Previous studies in the Southern Ocean have shown that the marine organisms increase the number of cloud-forming droplets lingering in the atmosphere over the ocean there by about 60 percent each year (SN Online: 7/17/15). Phytoplankton may add to cloudiness by contributing gases and particles that can become “seeds” around which water vapor in the atmosphere can condense to form clouds.

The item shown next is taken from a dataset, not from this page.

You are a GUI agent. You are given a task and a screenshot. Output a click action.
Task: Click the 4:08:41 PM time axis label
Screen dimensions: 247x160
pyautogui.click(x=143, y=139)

In a controlled laboratory study, atmospheric chemist Miri Trainic and colleagues watched the progression of a phytoplankton viral infection and monitored how it altered the shedding of the calcium carbonate plates as well as the composition of sea spray. “We were convinced that those interactions must change what’s in the seawater and what will be burst out into the air,” says Trainic, of the Weizmann Institute of Science in Rehovot, Israel.
The team filled a 10-liter container with four liters of seawater containing a population of E. huxleyi. Even healthy E. huxleyi shed some of the tiny plates that make up their shells, called coccoliths; during ocean blooms, those shed coccoliths appear in satellite images as vast, milky turquoise swirls.
But when infected by a virus — called E. huxleyi virus — the phytoplankton tend to burst and rapidly drop all of their coccoliths, the researchers found. One day after being infected, the phytoplanktons’ number of calcium carbonate cells abruptly dropped. Uninfected phytoplankton saw no change in the number of their calcified cells in that same time period.
Within three days, seawater surrounding the infected phytoplankton had three times as many platelets as water around the microorganisms’ healthy counterparts. To simulate sea spray, the researchers pumped air through the tank and measured the tiny particles released by breaking waves and bursting air bubbles.
Using polarized light microscopy to analyze particles in the spray collected on filters, the team found that the spray above the virally infected populations contained about two particles per cubic centimeter of air. That’s about an order of magnitude more of the coccolith particles than in the spray above the uninfected phytoplankton, the researchers say.
Once in the atmosphere, the flat, aerodynamic platelets tend to linger, increasing their opportunities to affect cloud formation in various ways — both helping and hindering. One cloud-boosting role the platelets may play is through chemical reactions in the atmosphere, forming calcium nitrate particles that can become giant cloud condensation nuclei.
But the particles may also hinder cloud formation, the researchers say, by removing other potential cloud seeds from the atmosphere. Dimethylsulfide gas emitted from phytoplankton, which transforms into sulfuric acid in the atmosphere, has also been hypothesized to help seed clouds. However, when there are particles in the atmosphere with relatively large surface area, such as the coccoliths, the acid may condense onto the particles instead.
The research demonstrates that viruses not only kill their E. huxleyi hosts, but cause them to burst, shooting out particles in the surface ocean like a bomb, says Danovaro, of the Università Politecnica Delle Marche in Ancona, Italy. “It’s a significant and novel piece of information,” he says, because it reveals how these viruses can help enrich the “soup” of microparticles in the surface ocean that ultimately can also enter the atmosphere.
There are still a lot of unknowns when it comes to how large a role those particles may actually play in cloud formation – or whether they may ultimately do more to help or hinder cloud seeding, says Patricia Quinn, an atmospheric chemist at the National Oceanic and Atmospheric Administration’s Pacific Marine Environmental Laboratory in Seattle. She notes that, for example, no one has yet measured the actual number of coccolith particles in the atmosphere over the ocean.
To understand what role the coccoliths may be playing in real-world ocean-climate interactions, scientists will need to have a better sense of how many of the particles are actually in sea spray. To that end, Trainic says, her team is hoping to do a full-scale field study of a natural phytoplankton bloom out in the ocean.